There was a candle burning, but the man hastily drew it from the
candlestick, and hurled it under the grate. Seeing the faint
light of early day without, the girl rose to undraw the curtain.

'Let it be,' said Sikes, thrusting his hand before her. 'There's
enough light for wot I've got to do.'

'Bill,' said the girl, in the low voice of alarm, 'why do you
look like that at me!'

The robber sat regarding her, for a few seconds, with dilated
nostrils and heaving breast; and then, grasping her by the head
and throat, dragged her into the middle of the room, and looking
once towards the door, placed his heavy hand upon her mouth.

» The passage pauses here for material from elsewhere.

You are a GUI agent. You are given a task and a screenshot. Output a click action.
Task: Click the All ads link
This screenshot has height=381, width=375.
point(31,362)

'Bill, Bill!' gasped the girl, wrestling with the strength of
mortal fear,--'I--I won't scream or cry--not once--hear me--speak
to me--tell me what I have done!'

'You know, you she devil!' returned the robber, suppressing his
breath. 'You were watched to-night; every word you said was
heard.'

'Then spare my life for the love of Heaven, as I spared yours,'
rejoined the girl, clinging to him. 'Bill, dear Bill, you cannot
have the heart to kill me. Oh! think of all I have given up,
only this one night, for you. You _shall_ have time to think, and
save yourself this crime; I will not loose my hold, you cannot
throw me off. Bill, Bill, for dear God's sake, for your own, for
mine, stop before you spill my blood! I have been true to you,
upon my guilty soul I have!'

The man struggled violently, to release his arms; but those of
the girl were clasped round his, and tear her as he would, he
could not tear them away.

'Bill,' cried the girl, striving to lay her head upon his breast,
'the gentleman and that dear lady, told me to-night of a home in
some foreign country where I could end my days in solitude and
peace. Let me see them again, and beg them, on my knees, to show
the same mercy and goodness to you; and let us both leave this
dreadful place, and far apart lead better lives, and forget how
we have lived, except in prayers, and never see each other more.
It is never too late to repent. They told me so--I feel it
now--but we must have time--a little, little time!'

The housebreaker freed one arm, and grasped his pistol. The
certainty of immediate detection if he fired, flashed across his
mind even in the midst of his fury; and he beat it twice with all
the force he could summon, upon the upturned face that almost
touched his own.

She staggered and fell: nearly blinded with the blood that
rained down from a deep gash in her forehead; but raising
herself, with difficulty, on her knees, drew from her bosom a
white handkerchief--Rose Maylie's own--and holding it up, in her
folded hands, as high towards Heaven as her feeble strength would
allow, breathed one prayer for mercy to her Maker.

It was a ghastly figure to look upon. The murderer staggering
backward to the wall, and shutting out the sight with his hand,
seized a heavy club and struck her down.